= Konkrete Etüde =

Electroacoustic tape music composed in 1952

The Konkrete Etüde (Concrète Étude) is the earliest work of electroacoustic tape music by Karlheinz Stockhausen, composed in 1952 and lasting just three-and-a-quarter minutes. The composer retrospectively gave it the number "1/5" in his catalogue of works.

==History==
In January 1952 Stockhausen travelled to Paris to study with Olivier Messiaen, and by March had become familiar with composers such as Pierre Boulez, Jean Barraqué, and Michel Philippot who were working with musique concrète at Pierre Schaeffer's Club d'Essai. Beginning in November, Stockhausen was able to work in the studio, but only recording and cataloguing natural sounds, mainly of percussion instruments.
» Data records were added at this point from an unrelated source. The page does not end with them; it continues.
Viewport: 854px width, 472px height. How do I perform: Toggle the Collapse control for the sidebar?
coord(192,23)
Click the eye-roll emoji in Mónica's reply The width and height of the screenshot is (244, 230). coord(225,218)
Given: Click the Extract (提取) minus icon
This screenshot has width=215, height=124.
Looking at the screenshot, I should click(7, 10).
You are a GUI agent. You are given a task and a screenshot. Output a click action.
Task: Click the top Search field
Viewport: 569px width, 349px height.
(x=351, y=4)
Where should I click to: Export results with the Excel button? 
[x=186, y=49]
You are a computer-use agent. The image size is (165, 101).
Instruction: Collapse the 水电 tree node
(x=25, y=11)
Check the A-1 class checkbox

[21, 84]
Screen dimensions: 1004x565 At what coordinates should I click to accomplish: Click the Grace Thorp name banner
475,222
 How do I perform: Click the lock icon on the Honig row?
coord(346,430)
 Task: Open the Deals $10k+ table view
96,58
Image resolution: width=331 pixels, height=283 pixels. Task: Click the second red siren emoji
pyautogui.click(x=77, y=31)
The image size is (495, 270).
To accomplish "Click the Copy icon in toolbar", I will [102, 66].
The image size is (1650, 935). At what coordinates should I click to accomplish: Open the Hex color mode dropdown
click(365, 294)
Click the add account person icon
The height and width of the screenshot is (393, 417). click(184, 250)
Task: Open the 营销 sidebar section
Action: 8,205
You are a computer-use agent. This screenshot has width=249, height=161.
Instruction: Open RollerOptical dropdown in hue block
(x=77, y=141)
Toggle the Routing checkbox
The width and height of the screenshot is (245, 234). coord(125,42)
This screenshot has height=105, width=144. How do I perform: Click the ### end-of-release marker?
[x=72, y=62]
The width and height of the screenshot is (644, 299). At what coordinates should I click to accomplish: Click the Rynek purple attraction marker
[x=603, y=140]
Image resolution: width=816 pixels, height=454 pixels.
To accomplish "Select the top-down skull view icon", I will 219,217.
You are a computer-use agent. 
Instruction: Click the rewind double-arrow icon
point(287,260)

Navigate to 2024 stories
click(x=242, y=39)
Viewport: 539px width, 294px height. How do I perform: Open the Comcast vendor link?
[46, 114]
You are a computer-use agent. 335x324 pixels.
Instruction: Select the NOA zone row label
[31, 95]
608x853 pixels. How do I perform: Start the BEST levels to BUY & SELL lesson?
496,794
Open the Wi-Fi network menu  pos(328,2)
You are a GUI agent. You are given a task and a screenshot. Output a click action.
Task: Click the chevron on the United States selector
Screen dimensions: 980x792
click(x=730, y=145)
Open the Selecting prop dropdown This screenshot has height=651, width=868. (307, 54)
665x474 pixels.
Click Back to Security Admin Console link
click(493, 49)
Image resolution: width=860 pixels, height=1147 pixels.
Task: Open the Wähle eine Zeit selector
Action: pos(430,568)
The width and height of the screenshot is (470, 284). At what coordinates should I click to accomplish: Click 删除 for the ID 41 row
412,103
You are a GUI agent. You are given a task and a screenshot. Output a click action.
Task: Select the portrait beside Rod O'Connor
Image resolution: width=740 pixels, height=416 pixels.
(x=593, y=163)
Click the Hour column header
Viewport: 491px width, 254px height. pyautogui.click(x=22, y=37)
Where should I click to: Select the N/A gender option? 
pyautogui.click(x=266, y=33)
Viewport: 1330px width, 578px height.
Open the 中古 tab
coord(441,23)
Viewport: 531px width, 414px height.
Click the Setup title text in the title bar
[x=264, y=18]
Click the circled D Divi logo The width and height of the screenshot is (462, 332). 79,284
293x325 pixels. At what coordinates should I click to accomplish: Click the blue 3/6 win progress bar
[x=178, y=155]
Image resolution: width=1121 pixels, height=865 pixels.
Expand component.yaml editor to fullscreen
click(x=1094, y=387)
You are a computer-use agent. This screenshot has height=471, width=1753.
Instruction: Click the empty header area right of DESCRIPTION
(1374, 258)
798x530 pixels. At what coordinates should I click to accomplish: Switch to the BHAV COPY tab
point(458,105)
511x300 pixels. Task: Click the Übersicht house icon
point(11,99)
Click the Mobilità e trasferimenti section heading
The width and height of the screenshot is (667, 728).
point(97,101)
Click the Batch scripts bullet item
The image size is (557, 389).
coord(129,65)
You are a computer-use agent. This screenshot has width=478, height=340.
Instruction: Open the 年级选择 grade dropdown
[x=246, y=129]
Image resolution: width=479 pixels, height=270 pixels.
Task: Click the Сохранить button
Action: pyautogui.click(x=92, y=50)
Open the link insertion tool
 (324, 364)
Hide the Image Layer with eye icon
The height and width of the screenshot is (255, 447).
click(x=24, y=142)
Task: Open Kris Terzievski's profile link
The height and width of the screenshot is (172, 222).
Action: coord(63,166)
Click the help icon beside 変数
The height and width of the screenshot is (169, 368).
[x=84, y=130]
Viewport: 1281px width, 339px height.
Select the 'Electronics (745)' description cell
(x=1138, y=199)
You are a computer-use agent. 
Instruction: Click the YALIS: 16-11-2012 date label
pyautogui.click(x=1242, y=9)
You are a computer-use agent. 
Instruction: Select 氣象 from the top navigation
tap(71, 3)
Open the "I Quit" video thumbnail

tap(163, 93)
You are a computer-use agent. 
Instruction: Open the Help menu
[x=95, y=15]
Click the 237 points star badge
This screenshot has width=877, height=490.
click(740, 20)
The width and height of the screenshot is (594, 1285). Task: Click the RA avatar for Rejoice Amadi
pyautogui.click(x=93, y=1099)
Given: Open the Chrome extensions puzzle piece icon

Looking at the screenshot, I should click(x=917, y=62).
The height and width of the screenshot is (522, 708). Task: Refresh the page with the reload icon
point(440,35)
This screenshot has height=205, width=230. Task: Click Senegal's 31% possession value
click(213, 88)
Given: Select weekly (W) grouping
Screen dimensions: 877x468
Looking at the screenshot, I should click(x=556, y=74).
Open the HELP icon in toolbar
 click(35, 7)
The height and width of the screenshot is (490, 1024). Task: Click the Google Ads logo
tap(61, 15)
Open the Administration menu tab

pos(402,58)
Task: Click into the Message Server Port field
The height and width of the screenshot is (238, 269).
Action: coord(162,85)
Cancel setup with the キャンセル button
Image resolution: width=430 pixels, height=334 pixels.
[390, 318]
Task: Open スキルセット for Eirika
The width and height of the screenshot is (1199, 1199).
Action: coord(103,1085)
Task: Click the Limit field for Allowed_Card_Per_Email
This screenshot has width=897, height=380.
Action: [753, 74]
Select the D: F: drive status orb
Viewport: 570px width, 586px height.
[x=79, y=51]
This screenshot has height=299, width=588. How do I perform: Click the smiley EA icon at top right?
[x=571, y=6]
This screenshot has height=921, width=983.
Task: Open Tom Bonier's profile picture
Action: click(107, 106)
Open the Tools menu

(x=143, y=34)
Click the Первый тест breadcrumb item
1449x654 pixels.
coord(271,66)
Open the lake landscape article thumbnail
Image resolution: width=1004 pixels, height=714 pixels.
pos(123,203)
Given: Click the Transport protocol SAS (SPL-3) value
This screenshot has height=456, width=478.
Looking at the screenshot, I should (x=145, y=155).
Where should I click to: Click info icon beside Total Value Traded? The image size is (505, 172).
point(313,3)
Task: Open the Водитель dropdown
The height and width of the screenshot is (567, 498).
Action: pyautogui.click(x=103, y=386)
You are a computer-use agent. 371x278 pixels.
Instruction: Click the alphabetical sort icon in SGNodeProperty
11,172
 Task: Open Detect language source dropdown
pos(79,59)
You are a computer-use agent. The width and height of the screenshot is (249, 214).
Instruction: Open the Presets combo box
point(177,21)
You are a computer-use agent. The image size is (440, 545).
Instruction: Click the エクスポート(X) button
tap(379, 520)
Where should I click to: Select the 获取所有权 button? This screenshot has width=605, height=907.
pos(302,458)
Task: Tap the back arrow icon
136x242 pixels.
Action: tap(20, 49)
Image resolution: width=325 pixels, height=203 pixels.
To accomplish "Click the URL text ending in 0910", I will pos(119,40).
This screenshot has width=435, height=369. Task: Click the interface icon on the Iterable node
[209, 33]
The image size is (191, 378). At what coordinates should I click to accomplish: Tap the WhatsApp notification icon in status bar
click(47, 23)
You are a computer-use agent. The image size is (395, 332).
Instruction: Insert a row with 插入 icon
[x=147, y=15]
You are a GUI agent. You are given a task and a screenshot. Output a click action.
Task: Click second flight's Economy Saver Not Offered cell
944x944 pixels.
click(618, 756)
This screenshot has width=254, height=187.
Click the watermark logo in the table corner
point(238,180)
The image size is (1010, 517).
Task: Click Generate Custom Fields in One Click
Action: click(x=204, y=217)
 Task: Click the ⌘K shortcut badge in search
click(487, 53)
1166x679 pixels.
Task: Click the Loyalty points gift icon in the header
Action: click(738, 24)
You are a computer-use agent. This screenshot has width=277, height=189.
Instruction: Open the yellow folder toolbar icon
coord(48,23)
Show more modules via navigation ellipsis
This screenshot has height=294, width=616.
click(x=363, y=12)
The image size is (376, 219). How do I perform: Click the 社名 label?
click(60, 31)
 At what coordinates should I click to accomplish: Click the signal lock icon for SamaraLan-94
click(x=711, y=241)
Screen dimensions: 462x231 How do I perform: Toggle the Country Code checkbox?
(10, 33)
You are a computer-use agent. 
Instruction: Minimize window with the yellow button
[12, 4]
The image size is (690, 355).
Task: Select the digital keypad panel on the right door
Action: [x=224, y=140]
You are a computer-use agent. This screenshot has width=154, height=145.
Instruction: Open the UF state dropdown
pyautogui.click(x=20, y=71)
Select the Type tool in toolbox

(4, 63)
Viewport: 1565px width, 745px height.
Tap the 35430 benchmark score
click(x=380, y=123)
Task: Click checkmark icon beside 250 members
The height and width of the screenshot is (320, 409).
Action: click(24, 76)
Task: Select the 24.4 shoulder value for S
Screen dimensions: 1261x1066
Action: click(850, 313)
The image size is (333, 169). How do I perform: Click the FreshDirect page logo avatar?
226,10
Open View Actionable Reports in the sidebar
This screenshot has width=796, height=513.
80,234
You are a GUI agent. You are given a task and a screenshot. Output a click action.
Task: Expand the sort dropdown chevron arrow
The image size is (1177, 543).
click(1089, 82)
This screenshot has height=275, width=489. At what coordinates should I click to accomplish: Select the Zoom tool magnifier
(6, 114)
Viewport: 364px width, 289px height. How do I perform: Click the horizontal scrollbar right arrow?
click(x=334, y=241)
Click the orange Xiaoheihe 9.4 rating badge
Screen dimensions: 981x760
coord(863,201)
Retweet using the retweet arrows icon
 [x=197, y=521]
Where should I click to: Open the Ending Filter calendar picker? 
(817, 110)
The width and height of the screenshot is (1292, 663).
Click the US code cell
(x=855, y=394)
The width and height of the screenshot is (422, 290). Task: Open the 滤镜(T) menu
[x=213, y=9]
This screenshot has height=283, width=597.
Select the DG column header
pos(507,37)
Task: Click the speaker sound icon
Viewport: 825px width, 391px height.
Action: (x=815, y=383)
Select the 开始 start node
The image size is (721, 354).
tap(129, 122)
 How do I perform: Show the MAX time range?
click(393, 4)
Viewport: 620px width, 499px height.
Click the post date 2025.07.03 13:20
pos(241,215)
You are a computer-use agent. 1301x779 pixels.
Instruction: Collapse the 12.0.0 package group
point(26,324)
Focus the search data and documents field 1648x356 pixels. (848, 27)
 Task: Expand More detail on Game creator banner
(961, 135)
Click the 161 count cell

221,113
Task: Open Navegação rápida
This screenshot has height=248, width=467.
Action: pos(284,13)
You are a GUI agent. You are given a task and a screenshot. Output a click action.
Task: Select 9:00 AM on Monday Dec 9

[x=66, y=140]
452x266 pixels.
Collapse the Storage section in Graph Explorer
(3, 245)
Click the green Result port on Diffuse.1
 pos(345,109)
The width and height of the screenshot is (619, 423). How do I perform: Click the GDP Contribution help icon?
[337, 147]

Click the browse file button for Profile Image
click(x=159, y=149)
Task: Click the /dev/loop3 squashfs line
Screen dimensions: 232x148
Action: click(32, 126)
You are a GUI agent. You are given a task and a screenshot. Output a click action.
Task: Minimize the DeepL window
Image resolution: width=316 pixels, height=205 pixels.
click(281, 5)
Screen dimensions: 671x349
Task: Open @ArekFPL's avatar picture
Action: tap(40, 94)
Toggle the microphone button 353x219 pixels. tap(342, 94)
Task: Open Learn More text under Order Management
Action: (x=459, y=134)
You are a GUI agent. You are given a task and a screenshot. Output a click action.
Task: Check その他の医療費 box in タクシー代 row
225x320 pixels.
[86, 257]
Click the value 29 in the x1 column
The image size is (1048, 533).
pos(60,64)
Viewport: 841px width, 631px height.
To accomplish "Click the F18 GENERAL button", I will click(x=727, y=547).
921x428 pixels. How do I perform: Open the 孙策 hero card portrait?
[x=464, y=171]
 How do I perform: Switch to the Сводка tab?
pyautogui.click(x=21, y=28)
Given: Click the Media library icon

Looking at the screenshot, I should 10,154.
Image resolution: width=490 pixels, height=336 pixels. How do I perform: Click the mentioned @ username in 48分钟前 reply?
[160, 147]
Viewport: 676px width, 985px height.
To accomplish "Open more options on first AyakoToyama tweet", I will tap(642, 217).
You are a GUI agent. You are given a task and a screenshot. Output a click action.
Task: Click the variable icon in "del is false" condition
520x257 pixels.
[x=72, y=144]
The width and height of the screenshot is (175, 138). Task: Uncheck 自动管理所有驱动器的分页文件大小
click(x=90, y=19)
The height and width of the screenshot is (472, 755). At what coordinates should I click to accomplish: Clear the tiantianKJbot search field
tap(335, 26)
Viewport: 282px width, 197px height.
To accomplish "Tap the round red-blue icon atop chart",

In December, at last, Stockhausen was allowed to make his own piece. Using sounds recorded from a prepared piano, he cut the tape into short pieces, spliced the pieces together, and superimposed the results. This involved taking the attack segment of each sound and repeating it to produce a relatively constant sound. The result was then transposed using a transposition machine called a phonogène. The entire process was accomplished in twelve days, concluded on 15 December 1952. It was the first piece by a non-French composer made in the Paris studio. Even before completing the piece, Stockhausen was becoming disillusioned with musique concrète. and in a letter to Henri Pousseur written only a few months later, Stockhausen described the Etude as a "negative result".

Long thought to have been lost, the tape of the Etude was, according to one source, rediscovered by Rudolf Frisius; according to another, it was found by the composer himself, "in a pile of old tapes". Even after its rediscovery, Stockhausen did not permit the work to be published until 1992.

There are references to another, earlier and possibly unrealised musique concrète project, Studie über einen Ton (Study on One Sound), in two parts. However, this same title, only in French—Étude sur un seul son—had been used by Boulez for the first of his two concrète études, realised in 1951. Pierre Schaeffer, in an interview conducted many years after the fact, refers to both of these works by the same title and recalled that the tape of Stockhausen's Study on One Sound was only about 50 centimeters long—lasting less than one second at 76.2 cm/s. The situation is further complicated by an entry in a published catalog of Schaeffer's studio, Répertoire acousmatique 1948–1980, naming the last production of 1952 as a work by Stockhausen lasting only 1 min 13 s, and titled Étude "aux mille collants" (Étude of a Thousand Splices). Stockhausen also mentions a failed first attempt at realising the Etude:
Already upon hearing two synchronized layers, and even more so hearing three or four layers, I became increasingly pale and helpless: I had imagined something completely different!
On the following day, the sorcery undespairingly continued: I changed my series, chose other sequences, cut other lengths, spliced different progressions, and hoped afresh for a miracle in sound.

==Analysis==
Stockhausen built the work on a six-by-six number square:

| 5 | 3 | 4 | 1 | 6 | 2 |
| 3 | 1 | 2 | 5 | 4 | 6 |
| 4 | 2 | 3 | 6 | 5 | 1 |
| 1 | 5 | 6 | 3 | 2 | 4 |
| 6 | 4 | 5 | 2 | 1 | 3 |
| 2 | 6 | 1 | 4 | 3 | 5 |

Each row of the square is a transposition onto the successive members of the original row. Durations are based on divisions of tape-length units of 216 cm, which comes to just about three seconds, but is a convenient number for reckoning subdivisions, since 2^{3} × 3^{3} = 216.

Each section is assigned a number of sounds from one to six. Once the number of sounds has been determined, the distribution of sounds within each section is specified by a set of what Stockhausen called "modes". Sounds may start or end together, duration and pitch may be linked (the higher the shorter) or not, and successive sounds may precede or follow silences, yielding six different modes which can be manipulated according to the same number square. These modes were to dominate Stockhausen's works for the next few years, in compositions such as Kontra-Punkte, Studie I, and Studie II.

==Discography==
- Stockhausen, Karlheinz. Elektronische Musik 1952–1960. Etude, Studie I, Studie II, Gesang der Jünglinge, Kontakte. Stockhausen Complete Edition CD 3. Kürten: Stockhausen-Verlag, 1992.
- Karlheinz Stockhausen, Pierre Boulez: New Directions in Music. Él Records ACMEM193CD. Stockhausen, Konkrete Etüde (1952), Zeitmaße (1955–56), Klavierstück XI (1956, four versions, David Tudor, piano); Boulez, Le Marteau sans maître. London: Él in association with Cherry Red Records, 2010.